1. 1. The effects of two unselective potassium (K +-) channel blockers, quinine (12.5, 25 and 50 mg/kg) and 4-aminopyridine (1 and 2 mg/kg), on conditioned place preference and biphasic changes in motor activity induced by morphine (10 mg/kg) were tested in Wistar rats. Quinine is known to block voltage-, calcium- and ATP-sensitive K +-channels while 4-aminopyridine is known to block voltage- sensitive K +-channels. 2. 2. In the counterbalanced method, quinine attenuated morphine-induced place preference, whereas 4-aminopyridine was ineffective.

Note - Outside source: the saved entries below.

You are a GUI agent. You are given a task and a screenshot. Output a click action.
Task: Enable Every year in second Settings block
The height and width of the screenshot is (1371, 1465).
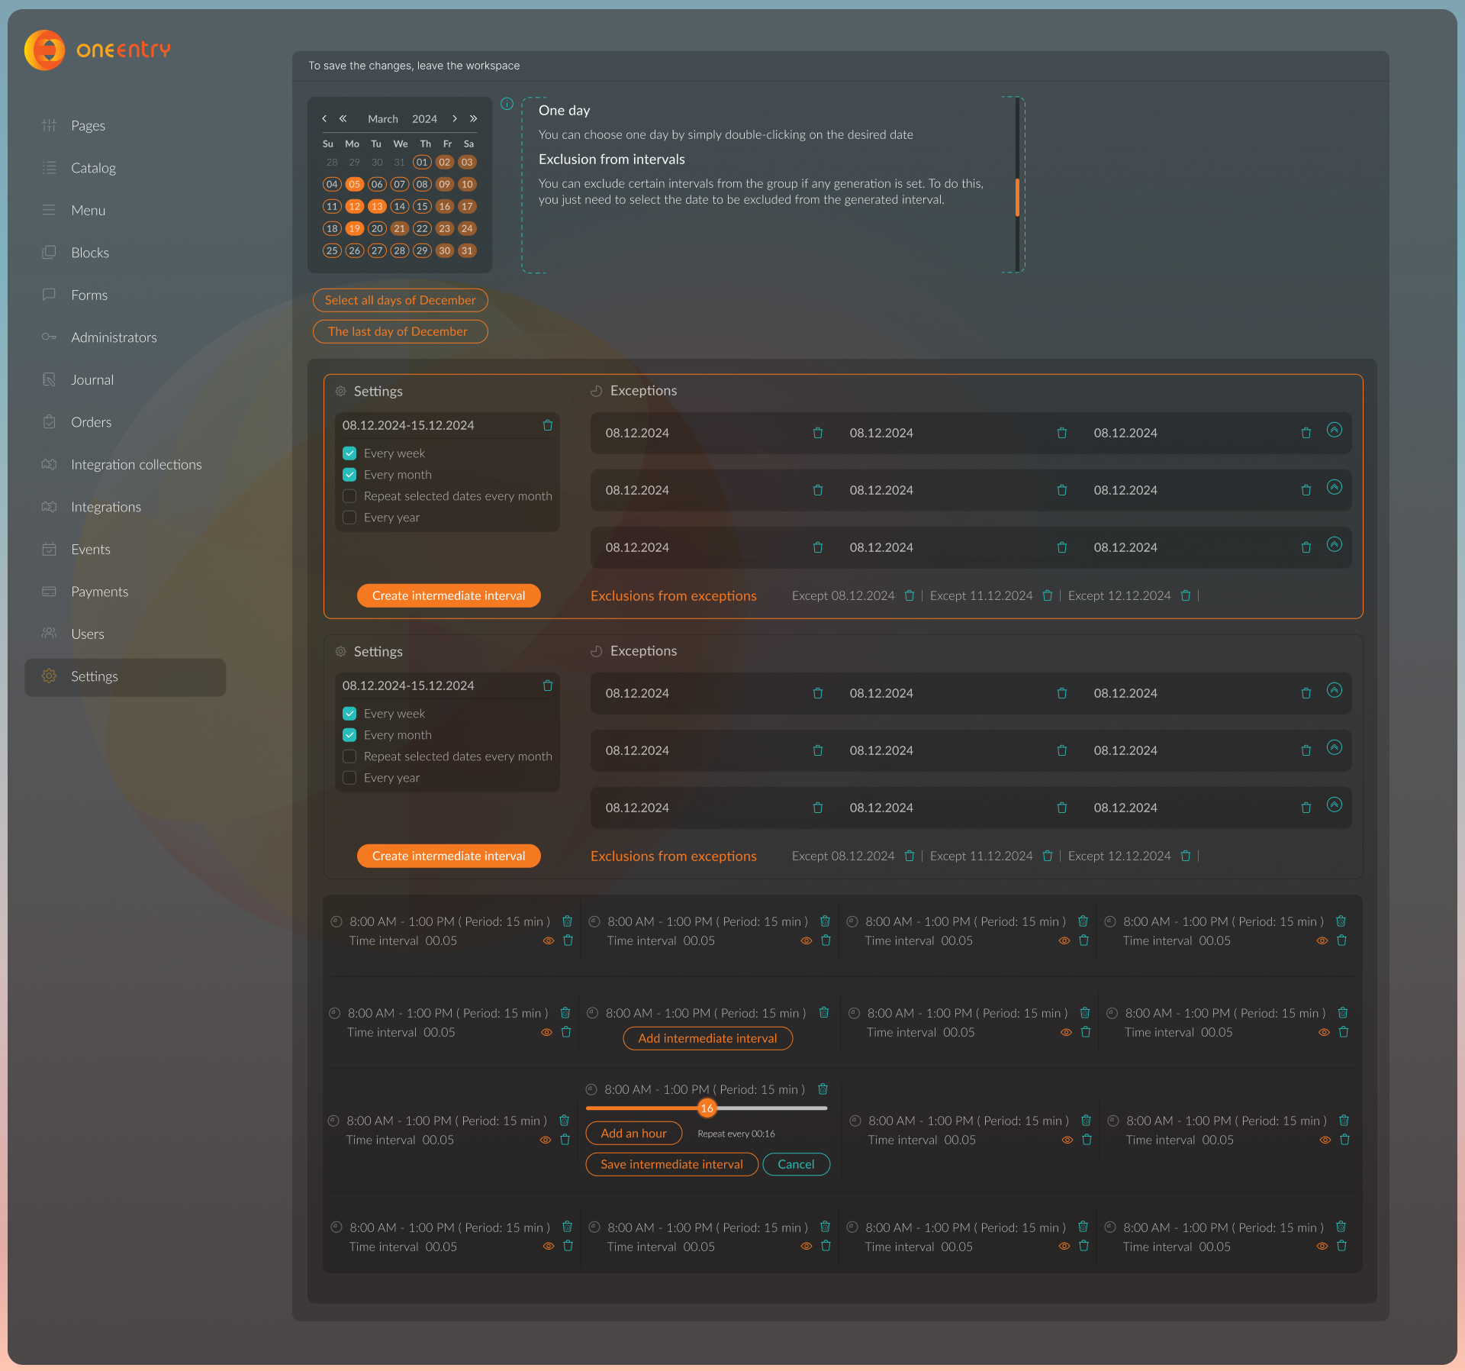tap(349, 778)
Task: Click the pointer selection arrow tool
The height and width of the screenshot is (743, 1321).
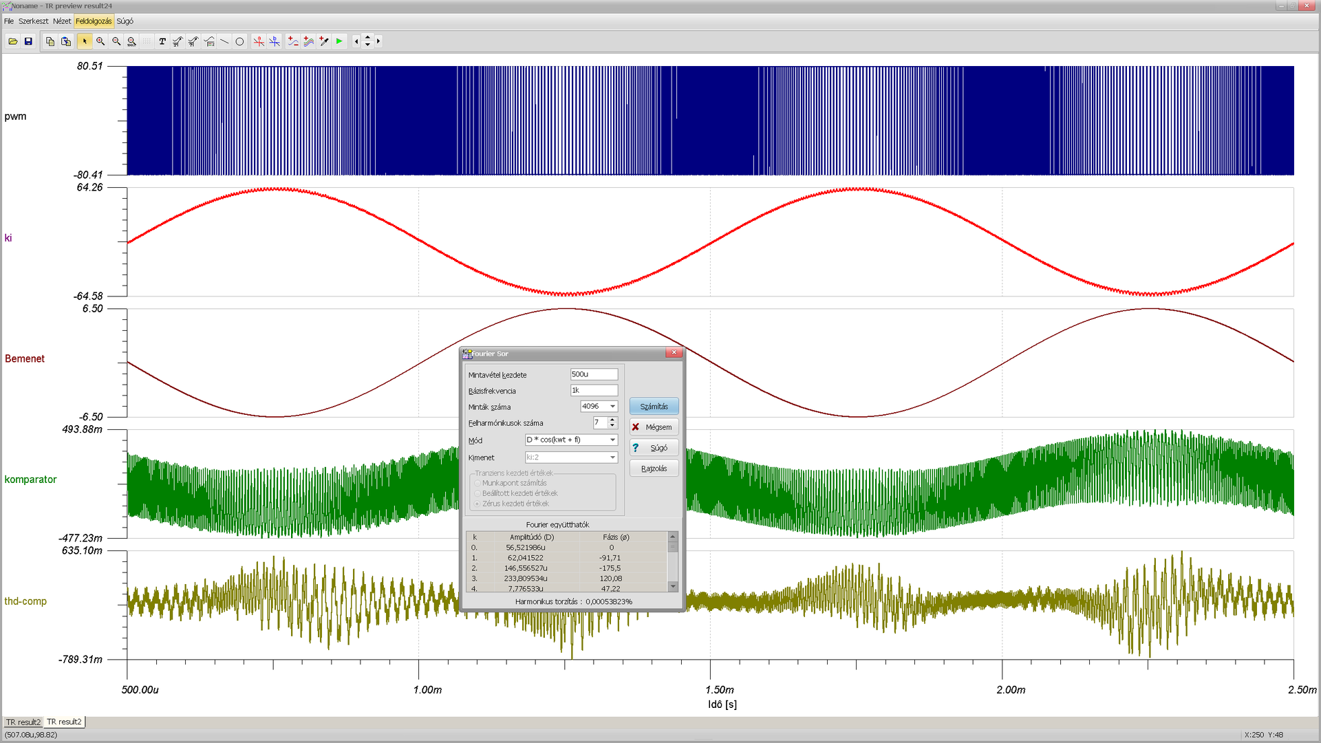Action: [85, 41]
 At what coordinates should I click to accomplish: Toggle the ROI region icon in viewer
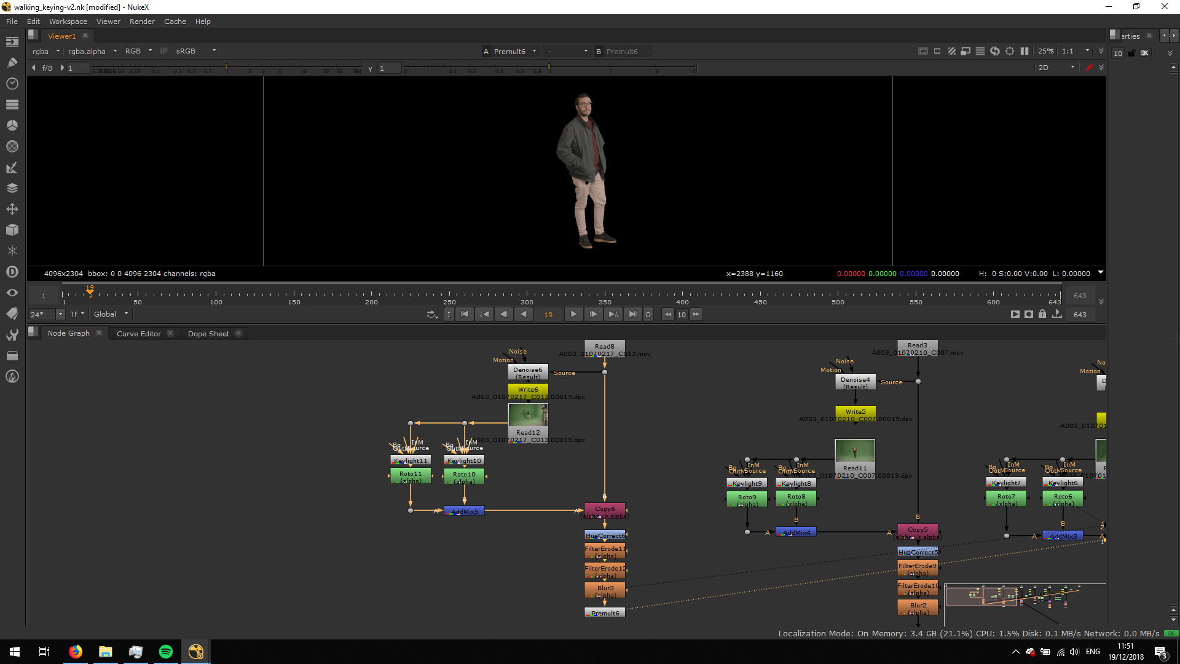[937, 52]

In the motor activity test measured with an Animex-activity meter neither of the K +-channel blockers affected morphine-induced hypoactivity, but both K +- channel blockers prevented morphine-induced secondary hyperactivity. 3. 3. These results suggest the involvement of quinine-sensitive but not 4-aminopyridine-sensitive K +-channels in morphine reward. It is also suggested that the blockade of K +-channels sensitive to these blockers is not sufficient to prevent morphine-induced hypoactivity whereas morphine- induced hyperactivity seems to be connected to both quinine- and 4-aminopyridine-sensitive K +-channels.